Many families go into the process with financial concerns, counselors said, and there’s not always an easy way to alleviate them. Going to an in-state public university is less expensive than a private college, for instance, and there are a variety of scholarships available that counselors can help identify.
But the most important part of financial aid considerations is FAFSA, the federal financial form that takes note of a family’s income, number of children and other assets. It generally determines whether students receive financial aid from schools. Filling it out carefully and precisely will help give both parents and colleges a sense of where the family is at financially, counselors said.
Because all three Jewish day schools are small — Charles E. Smith Jewish Day School has about 85 seniors this year and Berman and Yeshiva have about 30 each — school counselors are able to offer many opportunities for one-on-one meetings and application help. Charles E. Smith Jewish Day School and Berman Academy both make the personal statement, usually the main college essay, an English class assignment to give students feedback.
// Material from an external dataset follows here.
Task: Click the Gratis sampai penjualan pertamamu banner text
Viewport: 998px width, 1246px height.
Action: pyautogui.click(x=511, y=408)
And because they’re Jewish schools, the college application process also means contemplating the role of Jewish life on campus.
“Some students know very definitively what level of Jewish life they want on campus,” said Rexford. “For others, it’s a little vague.”
Students might rate Jewish life as “not very important,” Rexford added, when surveyed about schools, without realizing that their expected level of Jewish life — regular Shabbat dinners, a campus Hillel — that seems normal to them could be a high level of Jewish activity at some schools.
Orthodox families at Berman Academy and Yeshiva of Greater Washington are looking for a much more specific experience. At Berman, about three quarters of seniors applied to the University of Maryland, which has a large Jewish population, said Hoffman.
The vast majority of Yeshiva graduates — 95 percent, said Hillman — will spend their first year post-high school in Israel at a Yeshiva or seminary. Then, many will come back to further their education at a variety of schools, especially places like Yeshiva University and Touro College, or other yeshivas and seminaries.
Where students end up after Yeshiva of Greater Washington “certainly comes up when people are looking for high schools,” Hillman said. How schools help their students in the college application process is a big draw for the day schools.
And then, once the application is sent, it’s up to the schools.
“[Students] actively make their lists, I hope, with their heads,” Rexford said, “but at the end of the day they’re making their decision with their hearts.”